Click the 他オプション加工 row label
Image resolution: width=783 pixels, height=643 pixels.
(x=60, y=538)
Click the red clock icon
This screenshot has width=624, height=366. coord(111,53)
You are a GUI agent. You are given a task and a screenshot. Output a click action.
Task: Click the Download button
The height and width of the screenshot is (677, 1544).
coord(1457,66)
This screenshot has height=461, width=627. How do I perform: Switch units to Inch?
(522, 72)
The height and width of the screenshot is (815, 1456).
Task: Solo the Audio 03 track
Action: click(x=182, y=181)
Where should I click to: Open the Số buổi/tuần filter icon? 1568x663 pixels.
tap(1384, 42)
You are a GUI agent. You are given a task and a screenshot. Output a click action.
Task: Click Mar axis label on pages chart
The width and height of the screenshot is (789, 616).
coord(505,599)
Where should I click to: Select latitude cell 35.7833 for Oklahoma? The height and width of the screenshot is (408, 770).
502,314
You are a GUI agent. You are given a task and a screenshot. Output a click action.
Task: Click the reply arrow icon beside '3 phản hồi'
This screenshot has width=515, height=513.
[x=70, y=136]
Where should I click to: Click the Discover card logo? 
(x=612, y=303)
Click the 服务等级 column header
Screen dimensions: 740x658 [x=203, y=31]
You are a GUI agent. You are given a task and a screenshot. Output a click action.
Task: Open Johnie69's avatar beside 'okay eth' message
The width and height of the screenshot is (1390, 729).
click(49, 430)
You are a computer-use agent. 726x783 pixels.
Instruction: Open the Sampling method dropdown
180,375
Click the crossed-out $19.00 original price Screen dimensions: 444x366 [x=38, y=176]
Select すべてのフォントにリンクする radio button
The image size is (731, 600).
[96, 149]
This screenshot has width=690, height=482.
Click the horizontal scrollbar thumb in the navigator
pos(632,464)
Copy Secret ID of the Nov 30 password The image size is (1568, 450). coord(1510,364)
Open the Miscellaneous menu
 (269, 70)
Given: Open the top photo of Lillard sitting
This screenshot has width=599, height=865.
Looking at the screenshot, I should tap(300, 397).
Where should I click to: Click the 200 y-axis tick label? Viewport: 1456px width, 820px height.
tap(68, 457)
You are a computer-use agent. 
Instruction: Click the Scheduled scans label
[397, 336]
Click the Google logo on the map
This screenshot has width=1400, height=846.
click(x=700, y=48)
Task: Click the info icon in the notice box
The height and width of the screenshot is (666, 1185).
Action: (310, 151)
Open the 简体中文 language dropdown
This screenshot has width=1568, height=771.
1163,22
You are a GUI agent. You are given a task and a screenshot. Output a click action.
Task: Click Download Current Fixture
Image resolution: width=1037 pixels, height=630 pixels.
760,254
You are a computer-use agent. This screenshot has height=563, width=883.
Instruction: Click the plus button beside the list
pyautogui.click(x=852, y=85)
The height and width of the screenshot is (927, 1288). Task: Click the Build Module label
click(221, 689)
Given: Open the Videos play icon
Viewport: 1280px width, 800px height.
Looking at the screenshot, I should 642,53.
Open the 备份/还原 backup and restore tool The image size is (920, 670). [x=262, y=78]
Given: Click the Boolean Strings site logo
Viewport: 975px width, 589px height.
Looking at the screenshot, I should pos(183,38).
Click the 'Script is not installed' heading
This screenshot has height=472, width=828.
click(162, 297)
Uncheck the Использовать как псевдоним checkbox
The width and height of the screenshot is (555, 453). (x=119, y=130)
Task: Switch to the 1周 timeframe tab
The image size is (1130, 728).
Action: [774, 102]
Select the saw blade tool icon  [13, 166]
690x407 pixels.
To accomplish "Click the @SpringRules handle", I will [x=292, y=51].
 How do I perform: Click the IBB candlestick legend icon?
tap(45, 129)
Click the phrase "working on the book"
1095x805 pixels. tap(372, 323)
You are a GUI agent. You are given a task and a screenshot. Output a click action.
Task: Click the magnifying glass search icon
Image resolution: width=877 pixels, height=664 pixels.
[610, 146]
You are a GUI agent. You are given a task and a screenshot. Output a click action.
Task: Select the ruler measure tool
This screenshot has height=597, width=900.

§ PROBLEM TO WORK ON
The lines wanted are those from the one holding "Viewport: 1280px width, 800px height." through the final line of the listing; print them exactly.

§ OUTPUT OF THE TASK
Viewport: 1280px width, 800px height.
Looking at the screenshot, I should 642,53.
Open the 备份/还原 backup and restore tool The image size is (920, 670). [x=262, y=78]
Given: Click the Boolean Strings site logo
Viewport: 975px width, 589px height.
Looking at the screenshot, I should pos(183,38).
Click the 'Script is not installed' heading
This screenshot has height=472, width=828.
click(162, 297)
Uncheck the Использовать как псевдоним checkbox
The width and height of the screenshot is (555, 453). (x=119, y=130)
Task: Switch to the 1周 timeframe tab
The image size is (1130, 728).
Action: [774, 102]
Select the saw blade tool icon  [13, 166]
690x407 pixels.
To accomplish "Click the @SpringRules handle", I will [x=292, y=51].
 How do I perform: Click the IBB candlestick legend icon?
tap(45, 129)
Click the phrase "working on the book"
1095x805 pixels. tap(372, 323)
You are a GUI agent. You are given a task and a screenshot. Output a click action.
Task: Click the magnifying glass search icon
Image resolution: width=877 pixels, height=664 pixels.
[610, 146]
You are a GUI agent. You are given a task and a screenshot. Output a click action.
Task: Select the ruler measure tool
This screenshot has height=597, width=900.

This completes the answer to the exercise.